Delegated Authorization for Agents Constrained to Semantic Task-to-Scope Matching
Majed El Helou, Chiara Troiani, Benjamin Ryder, Jean Diaconu, Hervé Muyal, Marcelo Yannuzzi
TL;DR
The paper tackles the risk of over-privileged access in LLM-driven agents by proposing a semantic task-to-scope matching framework that operates via a trusted proxy to tightly bound agent permissions to task intents. It introduces ASTRA, a data-generation pipeline and dataset for benchmarking task-to-scope alignment, and two semantic matchers (Semantic Similarity Matcher and LLM Reasoning Matcher) implemented in an authorization server to enable just-in-time, minimal scopes under Task-Based Access Control. Through experiments on synthetic data and the Toucan dataset, the work demonstrates that LLM-based reasoning improves precision and recall for single-tool tasks and reveals scalability and recall challenges as multi-tool task complexity grows.
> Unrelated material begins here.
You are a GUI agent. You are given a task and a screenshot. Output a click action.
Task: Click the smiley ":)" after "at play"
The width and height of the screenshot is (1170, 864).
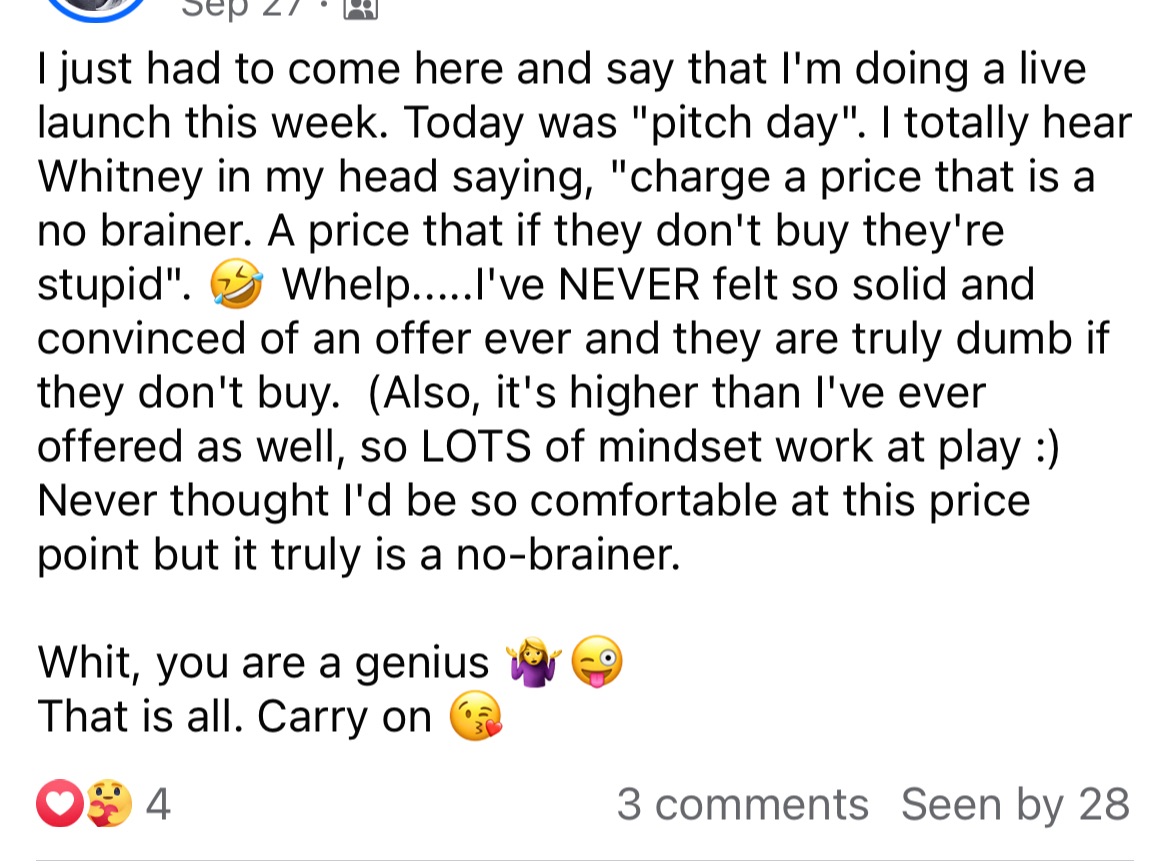[x=1048, y=448]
The results underscore the potential of intent-aware authorization for agent-based tool use while signaling the need for further research into scalable semantic matching, multi-turn workflows, and integration with existing OAuth/OIDC-style protocols. Overall, this work provides a concrete path toward fine-grained, context-driven delegation that mitigates privilege escalation risks in multi-agent, tool-augmented systems.
Abstract
Authorizing Large Language Model driven agents to dynamically invoke tools and access protected resources introduces significant risks, since current methods for delegating authorization grant overly broad permissions and give access to tools allowing agents to operate beyond the intended task scope. We introduce and assess a delegated authorization model enabling authorization servers to semantically inspect access requests to protected resources, and issue access tokens constrained to the minimal set of scopes necessary for the agents' assigned tasks. Given the unavailability of datasets centered on delegated authorization flows, particularly including both semantically appropriate and inappropriate scope requests for a given task, we introduce ASTRA, a dataset and data generation pipeline for benchmarking semantic matching between tasks and scopes. Our experiments show both the potential and current limitations of model-based matching, particularly as the number of scopes needed for task completion increases. Our results highlight the need for further research into semantic matching techniques enabling intent-aware authorization for multi-agent and tool-augmented applications, including fine-grained control, such as Task-Based Access Control (TBAC).